Stored data entries:
[Start of Attachment]

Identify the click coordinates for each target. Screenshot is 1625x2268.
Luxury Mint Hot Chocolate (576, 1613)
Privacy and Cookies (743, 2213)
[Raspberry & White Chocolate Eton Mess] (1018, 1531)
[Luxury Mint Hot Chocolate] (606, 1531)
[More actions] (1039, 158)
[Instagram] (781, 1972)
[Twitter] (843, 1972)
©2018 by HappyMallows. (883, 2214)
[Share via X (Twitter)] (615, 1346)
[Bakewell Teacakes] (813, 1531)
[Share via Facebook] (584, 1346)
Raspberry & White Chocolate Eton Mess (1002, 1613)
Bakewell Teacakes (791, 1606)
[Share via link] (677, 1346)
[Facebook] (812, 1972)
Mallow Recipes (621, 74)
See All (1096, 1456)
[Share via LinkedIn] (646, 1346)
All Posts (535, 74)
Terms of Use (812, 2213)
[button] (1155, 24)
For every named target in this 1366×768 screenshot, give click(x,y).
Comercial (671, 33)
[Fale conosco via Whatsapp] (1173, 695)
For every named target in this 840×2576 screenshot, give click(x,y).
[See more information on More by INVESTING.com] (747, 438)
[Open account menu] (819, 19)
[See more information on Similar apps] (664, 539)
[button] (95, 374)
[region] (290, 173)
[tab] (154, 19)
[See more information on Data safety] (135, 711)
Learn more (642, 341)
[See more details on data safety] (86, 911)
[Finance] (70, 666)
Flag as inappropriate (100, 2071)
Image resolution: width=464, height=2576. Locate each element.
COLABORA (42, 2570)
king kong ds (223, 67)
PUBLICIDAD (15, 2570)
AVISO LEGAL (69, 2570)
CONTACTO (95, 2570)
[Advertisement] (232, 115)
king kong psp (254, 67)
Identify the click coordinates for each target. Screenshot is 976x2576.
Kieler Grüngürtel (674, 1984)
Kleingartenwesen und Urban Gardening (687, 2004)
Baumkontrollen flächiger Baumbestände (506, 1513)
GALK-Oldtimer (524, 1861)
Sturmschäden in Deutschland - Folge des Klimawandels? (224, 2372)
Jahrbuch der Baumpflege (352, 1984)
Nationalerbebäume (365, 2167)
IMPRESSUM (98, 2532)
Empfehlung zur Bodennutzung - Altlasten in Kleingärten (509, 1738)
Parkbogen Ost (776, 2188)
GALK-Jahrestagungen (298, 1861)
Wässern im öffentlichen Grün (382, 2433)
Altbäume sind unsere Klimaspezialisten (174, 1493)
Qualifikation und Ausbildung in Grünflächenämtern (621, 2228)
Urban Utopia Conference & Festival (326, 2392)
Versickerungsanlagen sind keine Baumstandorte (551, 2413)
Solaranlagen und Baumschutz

[End of Attachment]

# Exercise aim
Which lines of the data contain the string "every"? Copy each one.

# Worked solution
For every named target in this 1366×768 screenshot, give click(x,y).
For every named target in this 840×2576 screenshot, give click(x,y).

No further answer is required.